* ASSIGNMENT
Look through the material below and copy exactly the lines from the line with "Click Sign out" to the line with "Given: View the", those two lines included.

* DATA SUPPLIED
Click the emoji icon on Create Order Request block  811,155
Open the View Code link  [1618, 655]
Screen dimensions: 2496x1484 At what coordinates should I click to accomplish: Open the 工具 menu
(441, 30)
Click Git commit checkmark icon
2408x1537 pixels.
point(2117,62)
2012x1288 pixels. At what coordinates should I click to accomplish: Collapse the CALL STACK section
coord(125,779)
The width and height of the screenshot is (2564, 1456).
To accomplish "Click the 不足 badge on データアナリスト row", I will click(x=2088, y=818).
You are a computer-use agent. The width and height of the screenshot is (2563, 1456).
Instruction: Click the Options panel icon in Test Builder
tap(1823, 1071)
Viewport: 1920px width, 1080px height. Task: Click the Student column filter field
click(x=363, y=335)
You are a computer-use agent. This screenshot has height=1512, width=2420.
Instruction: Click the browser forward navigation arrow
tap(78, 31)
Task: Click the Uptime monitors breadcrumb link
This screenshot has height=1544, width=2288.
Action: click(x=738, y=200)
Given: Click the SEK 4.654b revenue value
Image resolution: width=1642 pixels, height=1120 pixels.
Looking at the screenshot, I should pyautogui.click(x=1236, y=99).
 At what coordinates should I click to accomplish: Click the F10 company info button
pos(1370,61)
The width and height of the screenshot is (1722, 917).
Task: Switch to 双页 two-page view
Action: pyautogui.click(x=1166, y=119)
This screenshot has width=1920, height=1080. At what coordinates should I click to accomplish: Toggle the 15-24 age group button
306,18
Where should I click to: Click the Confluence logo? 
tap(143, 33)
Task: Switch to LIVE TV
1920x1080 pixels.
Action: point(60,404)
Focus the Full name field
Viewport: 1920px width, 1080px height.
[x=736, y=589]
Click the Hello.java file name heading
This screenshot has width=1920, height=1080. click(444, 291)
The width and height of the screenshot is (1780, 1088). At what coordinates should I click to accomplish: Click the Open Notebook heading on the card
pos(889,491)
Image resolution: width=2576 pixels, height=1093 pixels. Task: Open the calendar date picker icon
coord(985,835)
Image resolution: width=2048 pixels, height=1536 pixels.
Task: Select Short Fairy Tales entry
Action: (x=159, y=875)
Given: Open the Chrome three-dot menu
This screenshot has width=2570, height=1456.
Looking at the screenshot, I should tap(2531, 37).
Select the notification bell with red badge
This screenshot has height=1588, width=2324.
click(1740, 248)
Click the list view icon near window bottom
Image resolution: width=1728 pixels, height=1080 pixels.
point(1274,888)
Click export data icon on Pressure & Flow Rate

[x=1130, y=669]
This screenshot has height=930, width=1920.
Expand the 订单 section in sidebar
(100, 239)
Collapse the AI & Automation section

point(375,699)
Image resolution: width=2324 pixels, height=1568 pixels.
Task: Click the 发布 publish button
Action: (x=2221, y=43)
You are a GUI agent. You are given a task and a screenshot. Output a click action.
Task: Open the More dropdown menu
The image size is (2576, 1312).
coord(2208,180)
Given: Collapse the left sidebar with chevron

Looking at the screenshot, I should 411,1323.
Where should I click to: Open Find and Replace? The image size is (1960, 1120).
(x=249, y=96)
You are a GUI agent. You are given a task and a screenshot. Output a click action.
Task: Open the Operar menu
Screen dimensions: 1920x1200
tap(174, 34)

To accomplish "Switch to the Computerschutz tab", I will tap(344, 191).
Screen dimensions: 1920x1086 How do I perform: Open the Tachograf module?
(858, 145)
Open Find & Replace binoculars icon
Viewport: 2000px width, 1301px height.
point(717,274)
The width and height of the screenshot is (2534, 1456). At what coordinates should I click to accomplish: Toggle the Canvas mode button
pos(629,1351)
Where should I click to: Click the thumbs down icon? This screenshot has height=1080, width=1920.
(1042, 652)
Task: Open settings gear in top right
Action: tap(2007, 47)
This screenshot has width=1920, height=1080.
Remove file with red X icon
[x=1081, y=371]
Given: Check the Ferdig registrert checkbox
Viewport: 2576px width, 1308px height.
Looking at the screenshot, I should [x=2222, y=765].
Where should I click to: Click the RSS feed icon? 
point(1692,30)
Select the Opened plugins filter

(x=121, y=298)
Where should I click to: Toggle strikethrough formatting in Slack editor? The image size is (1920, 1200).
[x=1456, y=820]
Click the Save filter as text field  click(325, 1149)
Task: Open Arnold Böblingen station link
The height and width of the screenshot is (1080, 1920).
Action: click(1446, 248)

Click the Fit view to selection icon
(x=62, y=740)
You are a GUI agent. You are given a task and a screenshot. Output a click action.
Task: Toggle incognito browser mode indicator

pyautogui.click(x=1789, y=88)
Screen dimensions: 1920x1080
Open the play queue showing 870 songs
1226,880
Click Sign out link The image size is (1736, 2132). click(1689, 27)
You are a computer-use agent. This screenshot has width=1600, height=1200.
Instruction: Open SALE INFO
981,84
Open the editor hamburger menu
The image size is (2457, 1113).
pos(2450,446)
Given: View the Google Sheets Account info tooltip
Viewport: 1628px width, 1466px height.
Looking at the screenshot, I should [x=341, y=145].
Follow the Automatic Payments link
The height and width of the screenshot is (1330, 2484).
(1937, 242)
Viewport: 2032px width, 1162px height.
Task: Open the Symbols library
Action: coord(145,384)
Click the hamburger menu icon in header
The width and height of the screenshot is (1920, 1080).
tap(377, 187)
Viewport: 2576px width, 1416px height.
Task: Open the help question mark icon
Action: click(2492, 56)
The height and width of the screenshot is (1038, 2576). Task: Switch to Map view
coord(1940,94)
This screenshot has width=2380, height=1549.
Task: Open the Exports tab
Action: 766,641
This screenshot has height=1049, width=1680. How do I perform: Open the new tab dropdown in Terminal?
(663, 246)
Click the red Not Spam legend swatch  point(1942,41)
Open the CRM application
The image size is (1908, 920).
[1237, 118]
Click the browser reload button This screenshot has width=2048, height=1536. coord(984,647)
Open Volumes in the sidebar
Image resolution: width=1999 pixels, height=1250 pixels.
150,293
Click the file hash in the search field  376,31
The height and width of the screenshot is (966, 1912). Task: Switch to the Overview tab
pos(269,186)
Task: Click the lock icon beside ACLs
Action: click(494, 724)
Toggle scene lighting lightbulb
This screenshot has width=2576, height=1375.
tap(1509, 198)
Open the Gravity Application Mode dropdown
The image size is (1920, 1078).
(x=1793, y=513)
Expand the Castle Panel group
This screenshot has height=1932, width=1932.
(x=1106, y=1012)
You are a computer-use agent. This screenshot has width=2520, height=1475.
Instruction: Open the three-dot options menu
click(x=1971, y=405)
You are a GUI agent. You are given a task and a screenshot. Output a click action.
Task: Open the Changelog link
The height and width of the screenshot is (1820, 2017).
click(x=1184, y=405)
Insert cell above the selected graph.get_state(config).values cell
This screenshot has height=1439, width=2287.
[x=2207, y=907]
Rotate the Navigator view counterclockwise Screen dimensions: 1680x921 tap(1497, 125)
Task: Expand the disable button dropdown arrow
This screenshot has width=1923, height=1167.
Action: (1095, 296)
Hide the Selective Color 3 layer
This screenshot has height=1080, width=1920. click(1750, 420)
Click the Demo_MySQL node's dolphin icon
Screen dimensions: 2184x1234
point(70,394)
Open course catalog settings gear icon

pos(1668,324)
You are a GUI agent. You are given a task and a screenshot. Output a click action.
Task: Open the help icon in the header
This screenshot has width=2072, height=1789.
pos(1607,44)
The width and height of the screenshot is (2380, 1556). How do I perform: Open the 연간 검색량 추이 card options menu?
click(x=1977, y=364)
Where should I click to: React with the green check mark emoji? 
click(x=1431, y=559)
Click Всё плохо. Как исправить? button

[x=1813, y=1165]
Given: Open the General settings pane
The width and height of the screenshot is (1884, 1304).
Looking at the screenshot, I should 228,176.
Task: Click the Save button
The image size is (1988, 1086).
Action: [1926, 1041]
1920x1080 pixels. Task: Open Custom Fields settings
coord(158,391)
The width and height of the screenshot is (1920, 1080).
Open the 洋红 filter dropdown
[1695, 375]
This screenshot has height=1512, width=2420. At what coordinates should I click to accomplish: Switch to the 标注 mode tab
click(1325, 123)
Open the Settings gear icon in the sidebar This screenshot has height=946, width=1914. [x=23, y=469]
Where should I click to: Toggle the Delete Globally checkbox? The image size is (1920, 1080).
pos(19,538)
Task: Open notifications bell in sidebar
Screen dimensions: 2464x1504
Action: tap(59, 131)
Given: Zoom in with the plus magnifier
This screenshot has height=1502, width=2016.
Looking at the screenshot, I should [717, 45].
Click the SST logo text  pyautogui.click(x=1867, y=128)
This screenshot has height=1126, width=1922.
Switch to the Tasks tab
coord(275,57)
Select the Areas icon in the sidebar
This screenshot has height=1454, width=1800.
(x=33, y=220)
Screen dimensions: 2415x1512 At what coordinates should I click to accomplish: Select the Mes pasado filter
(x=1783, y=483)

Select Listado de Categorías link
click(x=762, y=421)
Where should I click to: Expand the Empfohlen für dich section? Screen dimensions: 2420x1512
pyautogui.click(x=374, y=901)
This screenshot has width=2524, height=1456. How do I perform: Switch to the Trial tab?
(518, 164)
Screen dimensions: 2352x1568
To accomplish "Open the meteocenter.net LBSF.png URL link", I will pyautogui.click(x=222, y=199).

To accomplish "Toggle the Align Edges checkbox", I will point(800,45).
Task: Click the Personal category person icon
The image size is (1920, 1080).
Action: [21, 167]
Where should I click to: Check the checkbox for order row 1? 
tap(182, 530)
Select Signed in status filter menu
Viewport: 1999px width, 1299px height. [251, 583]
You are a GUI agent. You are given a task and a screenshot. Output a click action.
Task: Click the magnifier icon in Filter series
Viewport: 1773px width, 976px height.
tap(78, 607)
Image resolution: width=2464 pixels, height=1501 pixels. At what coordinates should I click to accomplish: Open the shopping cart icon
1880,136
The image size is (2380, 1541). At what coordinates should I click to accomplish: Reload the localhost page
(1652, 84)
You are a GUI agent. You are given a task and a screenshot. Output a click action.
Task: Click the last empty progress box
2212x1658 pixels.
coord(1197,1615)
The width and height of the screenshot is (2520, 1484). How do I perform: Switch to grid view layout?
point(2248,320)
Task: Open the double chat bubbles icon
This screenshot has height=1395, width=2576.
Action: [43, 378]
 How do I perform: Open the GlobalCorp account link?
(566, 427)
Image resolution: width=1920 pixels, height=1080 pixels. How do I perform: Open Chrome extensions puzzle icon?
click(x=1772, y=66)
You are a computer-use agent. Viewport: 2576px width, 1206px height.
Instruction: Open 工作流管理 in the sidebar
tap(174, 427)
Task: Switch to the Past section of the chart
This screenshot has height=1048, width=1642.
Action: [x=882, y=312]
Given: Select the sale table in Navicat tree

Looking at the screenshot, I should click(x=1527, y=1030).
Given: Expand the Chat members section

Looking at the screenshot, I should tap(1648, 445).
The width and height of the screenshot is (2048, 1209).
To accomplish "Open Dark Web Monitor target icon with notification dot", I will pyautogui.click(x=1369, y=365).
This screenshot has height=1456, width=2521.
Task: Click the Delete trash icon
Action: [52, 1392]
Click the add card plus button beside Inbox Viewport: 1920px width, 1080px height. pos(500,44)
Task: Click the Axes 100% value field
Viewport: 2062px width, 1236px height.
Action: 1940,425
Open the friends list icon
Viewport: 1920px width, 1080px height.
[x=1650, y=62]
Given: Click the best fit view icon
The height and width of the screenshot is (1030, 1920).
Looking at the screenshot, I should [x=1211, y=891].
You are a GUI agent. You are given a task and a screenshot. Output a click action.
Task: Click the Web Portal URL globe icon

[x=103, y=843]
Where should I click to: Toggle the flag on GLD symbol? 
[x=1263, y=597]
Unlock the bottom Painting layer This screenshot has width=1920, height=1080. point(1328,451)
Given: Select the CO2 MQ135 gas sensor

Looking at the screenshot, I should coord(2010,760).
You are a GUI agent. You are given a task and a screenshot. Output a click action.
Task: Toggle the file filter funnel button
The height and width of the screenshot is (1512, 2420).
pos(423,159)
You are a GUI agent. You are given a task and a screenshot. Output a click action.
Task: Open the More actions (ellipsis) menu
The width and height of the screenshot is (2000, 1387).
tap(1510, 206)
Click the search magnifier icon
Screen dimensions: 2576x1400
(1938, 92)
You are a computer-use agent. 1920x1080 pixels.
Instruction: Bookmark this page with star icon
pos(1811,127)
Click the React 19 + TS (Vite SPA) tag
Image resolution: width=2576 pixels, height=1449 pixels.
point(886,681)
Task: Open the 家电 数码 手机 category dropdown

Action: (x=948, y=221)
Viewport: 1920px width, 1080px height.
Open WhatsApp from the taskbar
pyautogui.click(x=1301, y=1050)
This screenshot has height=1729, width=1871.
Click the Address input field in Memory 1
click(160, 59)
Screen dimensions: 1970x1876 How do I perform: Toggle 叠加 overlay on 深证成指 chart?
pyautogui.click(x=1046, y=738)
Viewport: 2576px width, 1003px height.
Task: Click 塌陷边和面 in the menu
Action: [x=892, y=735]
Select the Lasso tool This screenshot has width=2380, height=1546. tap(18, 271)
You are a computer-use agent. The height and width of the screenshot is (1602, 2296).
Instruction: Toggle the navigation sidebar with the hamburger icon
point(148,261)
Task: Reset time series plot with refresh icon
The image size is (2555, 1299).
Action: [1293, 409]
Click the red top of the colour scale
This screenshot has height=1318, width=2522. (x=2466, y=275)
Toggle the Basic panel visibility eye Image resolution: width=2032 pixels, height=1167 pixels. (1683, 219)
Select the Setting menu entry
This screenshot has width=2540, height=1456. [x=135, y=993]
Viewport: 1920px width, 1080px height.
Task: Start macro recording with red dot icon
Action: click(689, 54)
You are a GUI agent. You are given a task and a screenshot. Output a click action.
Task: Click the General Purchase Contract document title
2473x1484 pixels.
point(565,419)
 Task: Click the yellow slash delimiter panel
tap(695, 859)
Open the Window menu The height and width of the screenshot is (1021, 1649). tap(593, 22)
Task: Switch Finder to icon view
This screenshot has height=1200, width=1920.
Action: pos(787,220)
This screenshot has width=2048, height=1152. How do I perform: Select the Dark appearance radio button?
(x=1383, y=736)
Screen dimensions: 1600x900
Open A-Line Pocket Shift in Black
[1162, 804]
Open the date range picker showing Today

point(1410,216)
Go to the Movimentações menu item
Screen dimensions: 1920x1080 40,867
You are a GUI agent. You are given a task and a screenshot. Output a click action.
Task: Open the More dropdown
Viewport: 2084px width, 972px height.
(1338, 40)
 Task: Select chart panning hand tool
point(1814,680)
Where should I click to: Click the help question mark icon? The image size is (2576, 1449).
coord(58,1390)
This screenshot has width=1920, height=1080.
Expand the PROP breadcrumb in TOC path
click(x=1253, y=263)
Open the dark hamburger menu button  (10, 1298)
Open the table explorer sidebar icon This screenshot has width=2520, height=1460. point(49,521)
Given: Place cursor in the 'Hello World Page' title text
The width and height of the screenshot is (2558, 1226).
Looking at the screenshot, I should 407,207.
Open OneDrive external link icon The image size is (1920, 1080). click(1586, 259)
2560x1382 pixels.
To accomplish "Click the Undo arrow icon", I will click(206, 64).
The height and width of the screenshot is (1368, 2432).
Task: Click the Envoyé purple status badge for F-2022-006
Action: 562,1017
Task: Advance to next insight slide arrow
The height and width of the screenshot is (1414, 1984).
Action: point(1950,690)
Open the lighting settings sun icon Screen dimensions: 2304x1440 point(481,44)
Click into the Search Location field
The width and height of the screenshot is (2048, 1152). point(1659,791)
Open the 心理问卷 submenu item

* REPLY TO THE EXERCISE
Click Sign out link The image size is (1736, 2132). click(1689, 27)
You are a computer-use agent. This screenshot has width=1600, height=1200.
Instruction: Open SALE INFO
981,84
Open the editor hamburger menu
The image size is (2457, 1113).
pos(2450,446)
Given: View the Google Sheets Account info tooltip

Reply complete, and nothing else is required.